The Online Community Manager Is A Brand Advocate

Brand advocacy is the online community manager’s most important responsibility. Everything you do online under the brand umbrella is reflective of the brand. Though you may be tempted to let your hair down and cut loose on the social networks, it’s not a good idea while using the brand accounts.

You may want to have two separate accounts on social networks, such as Twitter and Facebook, so that you can do some personal, off-the-record online socializing. However, this isn’t to say that there aren’t repercussions for acting inappropriately on your personal account either. Some members may still see you as representing the brand, even when you’re off the clock.

So how do you represent the brand in a responsible manner?

  • Maintain an authoritative presence. One reason community management is such a desirable field right now is because it looks so darn fun. What other jobs allow you to hang out on the social networks and chat up people all day? The problem with this attitude is that you can get a little too comfortable with socializing and with community members.

    You can have a good time, but members need to know who is in charge and show respect for the rules and regulations those in authority are there to enforce. If your members see you as one of the guys, retaining control can be hard, and the brand may look like it has an unruly community.

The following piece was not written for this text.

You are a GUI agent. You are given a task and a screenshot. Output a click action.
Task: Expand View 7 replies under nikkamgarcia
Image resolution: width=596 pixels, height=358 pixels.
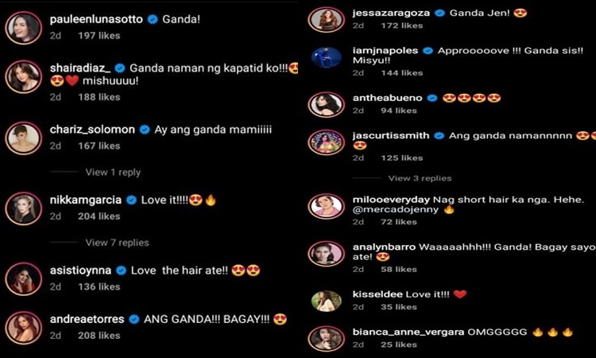[x=117, y=243]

  • Behave in a matter befitting the brand. Community managers who embarrass their employers don’t last long, and other brands are reluctant to hire them. Keep the cursing, innuendo, and other inappropriate language at bay, even if you’re just joking. Save the salty talk for when you’re not on company time. Also be careful cutting loose while representing your place of employment at conferences, professional events, meet-ups, and tweetups.

  • Be very careful when doing things off the record. Not everyone who interacts online is completely trustworthy. Be sure not to give away any company secrets or speak off the record, even to participants you feel you can trust. You may have made some friends among the community, but your loyalty is to your employer.

  • Don’t get personal. Certain personal details are okay to discuss. For example, if you’re managing a parenting community, it’s fine to talk about some of the things you do with your family as they relate to the topic. However, talking about your dating or sex life and sharing too much information in general doesn’t reflect well upon the brand.

When a community manager feels relaxed among her “tribe,” it’s a good sign things are going right. But be careful that comfort doesn’t lead to too much familiarity. Stay relevant and on topic and keep your personal life personal. Remember, everything you do or say is an extension of your place of business.